It's become one of the state's biggest tourist attractions, but, some visitors are saying Memphis' famed Beale Street Entertainment District isn't living up to the hype.
It's a major concern also shared in a nearly two-year-old report on the future of Beale street. The report has not been seen by or read by many in Memphis government. Yet, it's filled with recommendations which could have an immediate impact as the city is still considering who's going to take over management of the street's operations.
You've heard the phrase "truth in advertising, so, when you crow about being the Home of the Blues, people expect that everywhere they walk on Beale Street they're going to hear that undeniable sound emanating from every nook and cranny.
Well, that's not exactly true is it?
On a tourist-busy Monday, devotees of blues music who are already flocking to the reputed "Home of the Blues," the Beale Street Entertainment District in Memphis, were, to say the least, a bit disillusioned.
"It could be blusier," said Sarah Kuesel of Bemiji, Minn.
"Yeah, it's definitely disappointing," added Dan Slattery of Chicago. "Definitely like to see something like that. Obviously, that's what everyone knows about Memphis."
The lack of pure blues venues was one of a number of issues addressed in the 19-month old report filed by the Beale Street Strategic Planning Committee. It wasn't released until April 2013 after litigation with the Performa Management Company had been completed.
Written in September 2011 few people, including some who were appointed to the 31-member blue-ribbon panel, say they've never seen or read the 52-page report.
Among the recommendations a call for a non-profit organization to oversee a management company to run the street for the city, or having Mayor A C Wharton appoint a special committee to oversee operations. Additionally, the report suggests the street should have more daytime activities and the administration should push for more black-owned businesses in what was historically a black-owned area.
But, as the tourist season goes into full swing, FOX1 3News wanted to concentrate on two recommendations that could be implemented to have a direct impact on our visitors. The fact blues music played on Beale seems to begin and end at B.B. King's and Rum Boogie Cafe, leaving two blocks of an uneven mixture of R&B, rock and hip-hop.

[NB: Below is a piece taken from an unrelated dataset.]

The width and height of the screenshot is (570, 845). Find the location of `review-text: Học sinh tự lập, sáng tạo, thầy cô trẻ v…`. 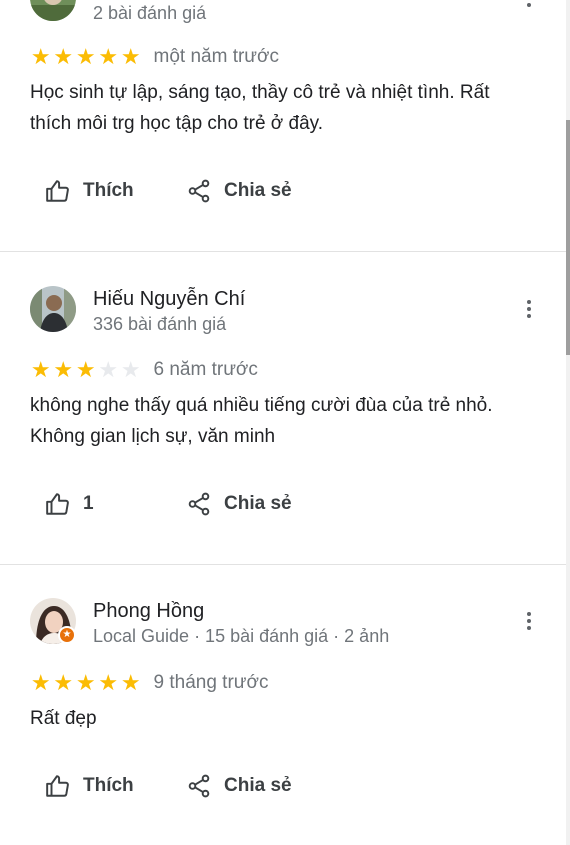

review-text: Học sinh tự lập, sáng tạo, thầy cô trẻ v… is located at coordinates (260, 108).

"The quick money, the tourists money," Jeffrey "Mr. Motown" Howard, Beale Street entertainer. "But, the tourists are complaining. The tourists come here for one thing - blues."
"That's what I like about blues music is that when you walk in, it's like the whole crowd is a family all of a sudden," Kuesel said. "You can just sit there and shake your head all night long and it's just wonderful."
"It's a difficult music to play," added Eric Hughes, Beale Street entertainer. "The old-timey blues requires a lot of dedication and musicianship and that's a lot to invest in."
The reports also cites the need for more informative outlets to tell the Beale Street story. A series of historical markers composed by the Center for Southern Heritage years ago were mostly dismantled. Yes, there are the Blues Notes, but, it's often left to older Beale Street denizens to fill in the historical blanks.
"A lot of people come through, believe it or not, they don't even know who W.C. (Handy) is," Howard said. "People are just so fascinated with the things. They say, 'Wow! We didn't even know that.'"
"Beale Street's home and anything that can make it better and spread more of our music to people in the world the better," Hughes added.